In der EU wird zurzeit darüber beraten, ob die Nummer eins unter den Unkrautvernichtungsmitteln – Glyphosat – auch weiterhin verkauft werden darf. Dabei kommt es maßgeblich auf die Empfehlungen deutscher Behörden an. Doch viele NGOs misstrauen ihnen. Das wurde auf einer Tagung in Berlin vergangene Woche wieder deutlich. Ihr Urteil beruhe zu sehr auf Industrie-Daten, so die Kritik.

Ein Bericht des Bundesinstituts für Risikobewertung (BfR) wird Grundlage der Entscheidung über eine verlängerte Zulassung von glyphosat-haltigen Spritzmitteln sein. Doch welche wissenschaftlichen Untersuchungen sind darin eingeflossen? Vor allem diejenigen der Industrie selbst, meint Claire Robinson von der britischen Organisation Earth Open Souce. Unabhängige Studien seien disqualifiziert worden - und das auf „sehr unwissenschaftliche“ Weise. Als Messlatte für „gute Wissenschaft“ dienten Kriterien, die in den 1990er Jahren von Mitarbeitern des Chemiekonzerns BASF entwickelt worden seien. Doch diese Standards seien umstritten und begünstigten Industrie-Forschung.

Zudem konzentriere man sich in den Behörden auf den reinen Wirkstoff Glyphosat, auf dem Acker landen jedoch Gemische – die Endprodukte tragen Markennamen wie „Roundup“ - die besonders besorgniserregende Beistoffe enthalten, zum Beispiel Netzmittel. Mit dieser Kritik sind die NGOs nicht alleine. Auch ein Mitarbeiter des Umweltbundesamtes (UBA) mahnte, die zugesetzten Stoffe müssten in der Debatte eine größere Rolle spielen. Es lägen Hinweise auf Toxizität und Auswirkungen auf das Hormonsystem vor, so Steffen Matezki.

Die unmittelbaren Risiken des Wirkstoffs Glyphosat selbst hält er zwar für vertretbar. Allerdings müssten in der Risikobewertung auch indirekte Auswirkungen des Herbizideinsatzes Beachtung finden, so der UBA-Mitarbeiter. Denn durch das Spritzen nehme das Nahrungsangebot auf dem Acker ab, wodurch die Artenvielfalt bedroht werde, zum Beispiel bei Vögeln. Sie finden weniger zu fressen. Dem pflichtete Gesine Schütte von der Universität Hamburg bei. Je mehr Beikräuter wüchsen, desto mehr Nützlinge gebe es auch. Unter anderem bei Käfern sei aufgrund der Herbizide ein Rückgang zu beobachten.

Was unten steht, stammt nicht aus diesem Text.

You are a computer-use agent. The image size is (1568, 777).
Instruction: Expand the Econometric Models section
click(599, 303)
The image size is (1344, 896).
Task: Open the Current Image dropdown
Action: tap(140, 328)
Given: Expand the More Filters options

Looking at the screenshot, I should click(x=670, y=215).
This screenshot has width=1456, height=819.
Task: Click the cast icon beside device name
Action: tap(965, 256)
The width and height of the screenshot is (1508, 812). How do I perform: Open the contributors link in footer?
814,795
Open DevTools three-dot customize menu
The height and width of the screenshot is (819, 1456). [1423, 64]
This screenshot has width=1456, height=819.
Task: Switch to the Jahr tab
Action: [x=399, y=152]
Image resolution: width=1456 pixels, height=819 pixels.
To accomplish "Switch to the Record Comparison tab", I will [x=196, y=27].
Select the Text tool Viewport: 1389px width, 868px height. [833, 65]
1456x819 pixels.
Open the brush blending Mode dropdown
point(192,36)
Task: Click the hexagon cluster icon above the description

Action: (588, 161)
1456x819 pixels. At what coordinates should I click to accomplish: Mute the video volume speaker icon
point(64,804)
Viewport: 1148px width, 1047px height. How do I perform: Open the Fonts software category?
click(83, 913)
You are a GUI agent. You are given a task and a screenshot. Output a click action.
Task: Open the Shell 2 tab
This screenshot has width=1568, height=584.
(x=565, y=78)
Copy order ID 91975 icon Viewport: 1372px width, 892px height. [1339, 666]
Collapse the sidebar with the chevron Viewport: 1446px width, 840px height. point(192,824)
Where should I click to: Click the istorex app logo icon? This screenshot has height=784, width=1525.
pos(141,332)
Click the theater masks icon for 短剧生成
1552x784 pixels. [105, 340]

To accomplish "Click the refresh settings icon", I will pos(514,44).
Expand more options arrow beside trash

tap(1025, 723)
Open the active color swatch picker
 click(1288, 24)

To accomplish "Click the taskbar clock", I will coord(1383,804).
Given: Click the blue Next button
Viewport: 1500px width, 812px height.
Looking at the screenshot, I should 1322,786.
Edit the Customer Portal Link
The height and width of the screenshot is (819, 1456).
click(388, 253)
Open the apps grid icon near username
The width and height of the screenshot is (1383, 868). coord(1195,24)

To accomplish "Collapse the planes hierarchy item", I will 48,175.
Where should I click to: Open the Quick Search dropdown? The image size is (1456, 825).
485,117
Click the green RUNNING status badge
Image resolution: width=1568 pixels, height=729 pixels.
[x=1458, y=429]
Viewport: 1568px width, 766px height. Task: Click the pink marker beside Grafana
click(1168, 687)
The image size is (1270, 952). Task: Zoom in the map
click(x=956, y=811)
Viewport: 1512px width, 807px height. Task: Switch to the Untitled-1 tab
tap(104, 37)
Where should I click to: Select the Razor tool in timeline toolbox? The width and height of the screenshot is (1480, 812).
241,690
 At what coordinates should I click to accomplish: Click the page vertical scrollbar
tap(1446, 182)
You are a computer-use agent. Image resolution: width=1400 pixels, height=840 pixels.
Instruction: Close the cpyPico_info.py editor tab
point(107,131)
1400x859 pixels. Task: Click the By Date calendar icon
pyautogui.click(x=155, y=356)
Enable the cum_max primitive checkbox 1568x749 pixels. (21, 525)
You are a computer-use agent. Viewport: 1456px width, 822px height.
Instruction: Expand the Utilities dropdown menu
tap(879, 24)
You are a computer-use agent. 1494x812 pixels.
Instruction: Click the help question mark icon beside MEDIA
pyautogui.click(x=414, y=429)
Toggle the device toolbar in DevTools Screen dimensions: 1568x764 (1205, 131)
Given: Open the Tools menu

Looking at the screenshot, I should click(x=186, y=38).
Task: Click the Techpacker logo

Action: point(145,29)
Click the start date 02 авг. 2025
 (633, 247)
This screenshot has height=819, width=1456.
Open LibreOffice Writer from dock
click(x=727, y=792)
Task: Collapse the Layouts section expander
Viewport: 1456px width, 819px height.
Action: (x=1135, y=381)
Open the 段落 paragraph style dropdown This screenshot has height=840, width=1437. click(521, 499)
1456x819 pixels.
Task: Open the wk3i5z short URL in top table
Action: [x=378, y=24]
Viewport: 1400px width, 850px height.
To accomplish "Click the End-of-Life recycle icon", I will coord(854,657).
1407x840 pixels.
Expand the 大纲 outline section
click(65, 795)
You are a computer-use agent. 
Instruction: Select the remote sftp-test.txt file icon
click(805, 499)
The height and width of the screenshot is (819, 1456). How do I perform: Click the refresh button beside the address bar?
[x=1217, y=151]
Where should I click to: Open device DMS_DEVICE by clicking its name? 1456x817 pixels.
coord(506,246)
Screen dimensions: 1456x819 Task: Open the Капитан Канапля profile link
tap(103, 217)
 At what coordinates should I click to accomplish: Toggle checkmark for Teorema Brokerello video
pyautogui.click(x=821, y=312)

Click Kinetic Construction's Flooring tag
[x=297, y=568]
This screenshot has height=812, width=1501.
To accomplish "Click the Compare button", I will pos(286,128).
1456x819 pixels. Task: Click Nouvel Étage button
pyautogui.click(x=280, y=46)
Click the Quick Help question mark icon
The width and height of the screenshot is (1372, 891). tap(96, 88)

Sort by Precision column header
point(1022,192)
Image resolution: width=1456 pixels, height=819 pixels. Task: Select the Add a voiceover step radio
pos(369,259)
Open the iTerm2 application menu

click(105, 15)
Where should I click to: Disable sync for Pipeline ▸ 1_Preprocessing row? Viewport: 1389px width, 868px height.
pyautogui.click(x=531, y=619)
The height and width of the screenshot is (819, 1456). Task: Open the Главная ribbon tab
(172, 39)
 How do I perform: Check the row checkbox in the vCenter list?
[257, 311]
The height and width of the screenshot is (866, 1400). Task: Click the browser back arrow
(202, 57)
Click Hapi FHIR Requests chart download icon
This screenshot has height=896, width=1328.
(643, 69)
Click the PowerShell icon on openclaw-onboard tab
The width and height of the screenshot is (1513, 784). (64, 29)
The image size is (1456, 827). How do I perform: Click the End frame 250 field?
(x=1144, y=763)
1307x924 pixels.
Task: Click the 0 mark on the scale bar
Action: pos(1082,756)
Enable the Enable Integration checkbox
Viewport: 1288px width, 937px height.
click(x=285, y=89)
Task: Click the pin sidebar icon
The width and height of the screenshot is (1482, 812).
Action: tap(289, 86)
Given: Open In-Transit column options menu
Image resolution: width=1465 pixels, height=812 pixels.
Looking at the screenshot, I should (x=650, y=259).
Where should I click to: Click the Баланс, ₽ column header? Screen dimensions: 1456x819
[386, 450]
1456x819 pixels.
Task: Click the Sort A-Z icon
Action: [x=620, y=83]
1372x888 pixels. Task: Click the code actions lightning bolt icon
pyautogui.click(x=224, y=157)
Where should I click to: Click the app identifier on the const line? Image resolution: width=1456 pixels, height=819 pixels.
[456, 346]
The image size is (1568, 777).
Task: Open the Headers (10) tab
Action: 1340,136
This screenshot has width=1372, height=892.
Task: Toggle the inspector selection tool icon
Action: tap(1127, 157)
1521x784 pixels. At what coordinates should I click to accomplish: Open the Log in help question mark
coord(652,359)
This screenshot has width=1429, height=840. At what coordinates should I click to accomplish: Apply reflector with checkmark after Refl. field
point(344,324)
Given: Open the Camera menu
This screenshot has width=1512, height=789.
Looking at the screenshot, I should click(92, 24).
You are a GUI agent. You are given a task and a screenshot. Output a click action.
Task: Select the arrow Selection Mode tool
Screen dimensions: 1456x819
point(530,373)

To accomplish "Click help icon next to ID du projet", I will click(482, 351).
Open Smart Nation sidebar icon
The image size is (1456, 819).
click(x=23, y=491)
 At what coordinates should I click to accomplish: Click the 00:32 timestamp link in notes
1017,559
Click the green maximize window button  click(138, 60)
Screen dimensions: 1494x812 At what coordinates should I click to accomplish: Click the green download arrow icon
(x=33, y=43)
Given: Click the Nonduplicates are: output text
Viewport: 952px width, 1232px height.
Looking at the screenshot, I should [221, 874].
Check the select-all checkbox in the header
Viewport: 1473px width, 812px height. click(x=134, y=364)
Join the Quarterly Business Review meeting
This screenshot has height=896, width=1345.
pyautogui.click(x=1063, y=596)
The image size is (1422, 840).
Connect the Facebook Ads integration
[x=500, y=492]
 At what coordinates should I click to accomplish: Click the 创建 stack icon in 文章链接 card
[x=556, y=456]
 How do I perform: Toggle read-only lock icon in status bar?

Doch schaffen es solche Erkenntnisse oder Hinweise auf direkte Gesundheitsrisiken in die offizielle Bestandsaufnahme? Kaum, meint Tony Tweedale, Gründer der Beratungsfirma R.I.S.K. Consultancy aus den USA. Er hat untersucht, welche veröffentlichten Studien zur Toxizität von Glyphosat, die ein ordnungsgemäßes Peer-Review durchlaufen haben, in die Risikobewertung eingeflossen sind. Es seien nur circa 65 Prozent. „Die Industrie kontrolliert die Daten vollständig“, so sein Fazit.

Schützenhilfe erhielten die Behörden hingegen von Thoralf Küchler. Er arbeitet für den Schweizer Gentechnik- und Pestizidkonzern Syngenta. Er mahnte zur „Sachlichkeit“. Die Industrie könne aus betriebswirtschaftlichen Gründen nicht alle Forschungsergebnisse veröffentlichen: einen neuen Wirkstoff zu entwickeln dauere zehn Jahre und koste 250 Millionen Euro. Die Daten könne man daher nicht einfach der Konkurrenz preisgeben. Die Behörden hätten aber umfassenden Einblick. Bei Glyphosat hätten die deutschen Ämter vorbildlich gearbeitet und alle relevanten Akteure zu einer Anhörung eingeladen. Dort sei zwei Stunden intensiv debattiert worden. Ganz anders sah das Wolfgang Bödeker vom Pestizidaktionsnetzwerk (PAN): echte Transparenz sei nicht dadurch zu erreichen, in so kurzer Zeit über Zehntausende Seiten von Analysen zu sprechen.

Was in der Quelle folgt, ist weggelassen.